> [WORK TASK]:
Your answer is to be the exact text of the lines from the one containing "Click the chevron after Home breadcrumb" through the final line of the entries, restated in full, with pictures omitted.

(EXCERPTED RECORDS begins)

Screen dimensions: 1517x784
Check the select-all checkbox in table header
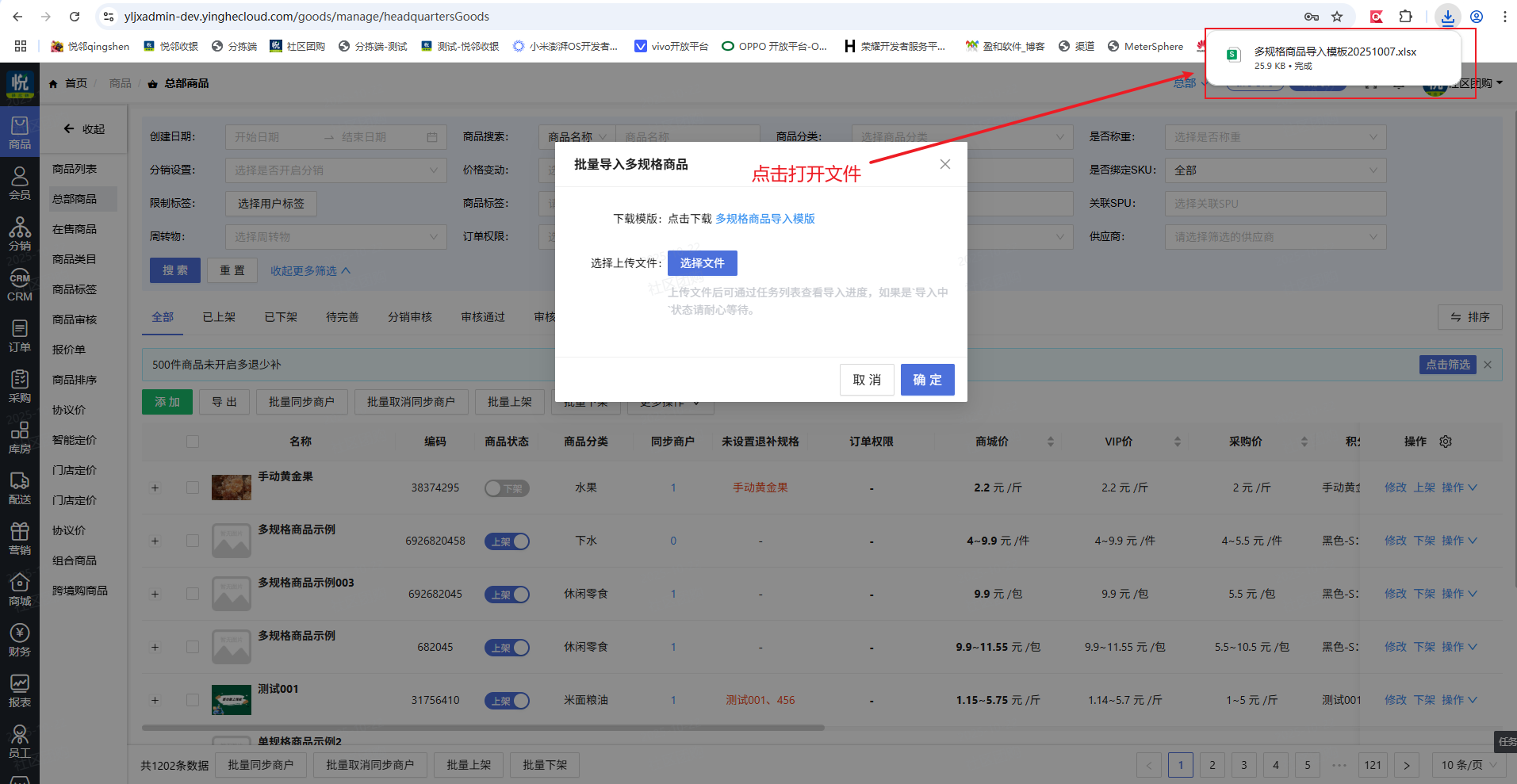click(x=193, y=442)

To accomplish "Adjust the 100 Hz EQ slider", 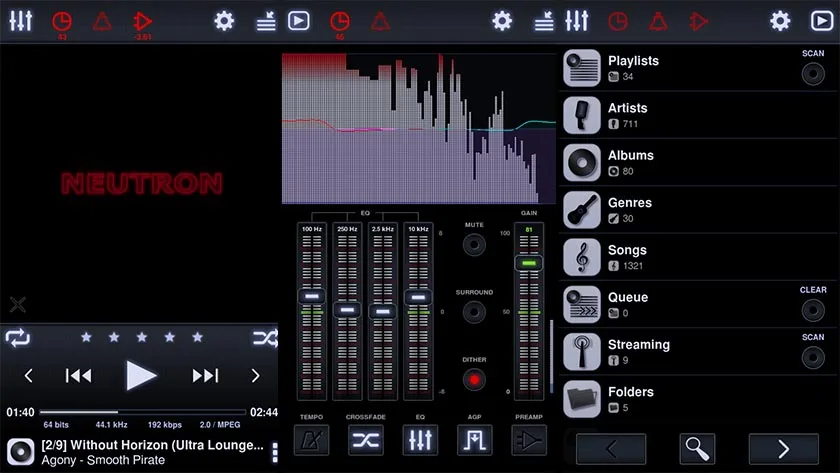I will pos(311,296).
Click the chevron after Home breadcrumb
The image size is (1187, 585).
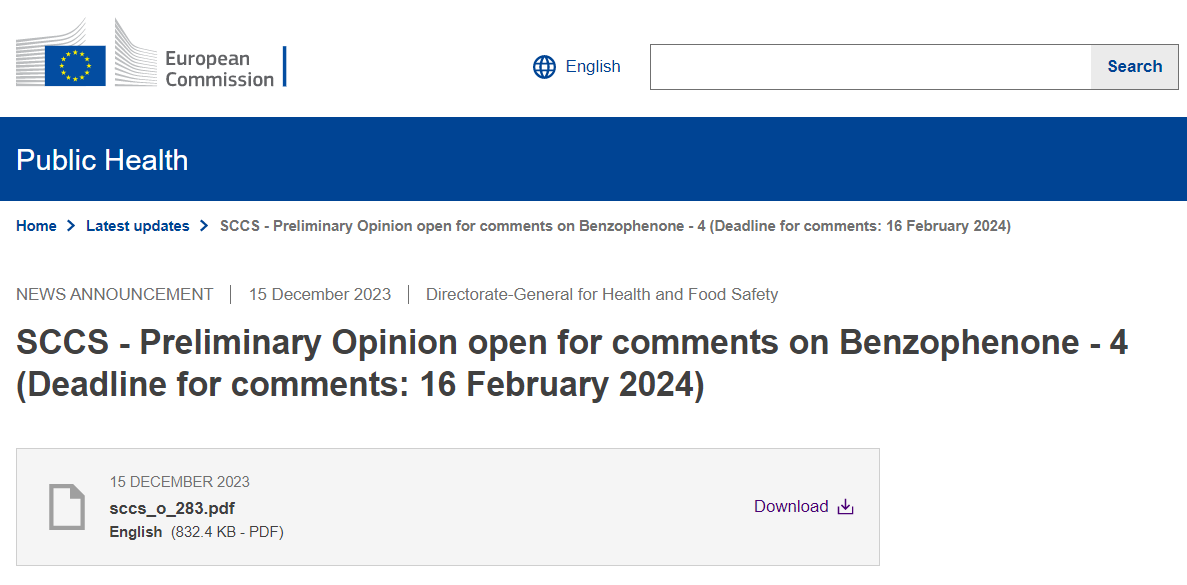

(EXCERPTED RECORDS ends)

> [OUTPUT FOR THIS EXERCISE]:
Click the chevron after Home breadcrumb
The image size is (1187, 585).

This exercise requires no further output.